The Working Group on Long-Term Fiscal Planning suggested that the government set up the fund as soon as possible and contribute a fixed percentage of its surplus for at least 10 years, according to its report released yesterday.
The group is urging Financial Secretary John Tsang to take measures to start saving for future generations, expand the revenue base, curtail spending and improve management of assets. Hong Kong’s aging population will help drive a 5.3 percent annual government expenditure increase through 2041, outstripping the 4.4 percent nominal economic growth, according to the report.
“In view of the anticipated future spending pressure for Hong Kong, the working group recommends that the government should start saving for the future,” it said in the report.

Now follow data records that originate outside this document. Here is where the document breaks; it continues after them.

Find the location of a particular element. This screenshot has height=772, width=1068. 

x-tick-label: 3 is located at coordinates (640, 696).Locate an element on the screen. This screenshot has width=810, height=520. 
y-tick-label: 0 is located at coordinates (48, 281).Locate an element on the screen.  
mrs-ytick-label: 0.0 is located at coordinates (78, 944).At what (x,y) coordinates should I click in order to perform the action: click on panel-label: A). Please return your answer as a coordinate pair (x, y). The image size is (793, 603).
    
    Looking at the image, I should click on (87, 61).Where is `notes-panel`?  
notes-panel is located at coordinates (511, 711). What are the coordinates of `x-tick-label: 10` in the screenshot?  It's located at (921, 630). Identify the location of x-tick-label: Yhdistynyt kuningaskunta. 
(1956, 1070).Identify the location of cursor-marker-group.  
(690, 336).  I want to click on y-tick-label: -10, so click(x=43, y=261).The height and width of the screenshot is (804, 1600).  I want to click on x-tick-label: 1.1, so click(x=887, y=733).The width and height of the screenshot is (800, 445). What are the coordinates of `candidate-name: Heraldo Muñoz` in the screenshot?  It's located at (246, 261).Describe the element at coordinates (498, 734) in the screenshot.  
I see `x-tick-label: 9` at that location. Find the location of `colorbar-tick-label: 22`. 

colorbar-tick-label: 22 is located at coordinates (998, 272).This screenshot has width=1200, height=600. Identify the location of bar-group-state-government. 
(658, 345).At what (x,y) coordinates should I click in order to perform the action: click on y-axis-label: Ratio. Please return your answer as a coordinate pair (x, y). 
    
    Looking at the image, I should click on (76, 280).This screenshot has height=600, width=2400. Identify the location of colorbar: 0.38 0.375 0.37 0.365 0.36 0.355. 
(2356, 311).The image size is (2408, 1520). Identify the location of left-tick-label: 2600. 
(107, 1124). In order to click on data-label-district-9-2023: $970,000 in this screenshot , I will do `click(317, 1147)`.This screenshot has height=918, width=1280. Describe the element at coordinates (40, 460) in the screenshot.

A Land Fund Trust was set up in August 1986 to manage revenue from land sales between the Sino-British agreement in May 1985 to return the city to Chinese rule and the handover in July 1997, according to information posted on the website of the Hong Kong Monetary Authority. Money from the trust was transfered into the existing Land Fund in 1997.
The Future Fund, which is what the working group called the proposed fund, should be set up with the HK$220 billion in the Land Fund. With the government contributing one-third of its future budget surpluses, and a projected 5 percent annual investment return, the fund could swell to about HK$510 billion in 10 years if it’s set up in the 2015 fiscal year.
That would represent about 15 percent of the city’s nominal economy, the group said. It also recommended that the fund not be drawn down for a number of years.
The Land Fund has served as a de-facto standby facility for the government since the 1998 fiscal year, and has no designated expenditure, the group said. It has investment returns, the group said, without giving details.
The government made two withdrawals from the fund worth HK$160 billion in the 2004 and 2005 fiscal years to cover budget deficits, the report said. The city’s financial secretary needs the approval of legislators to draw down the money.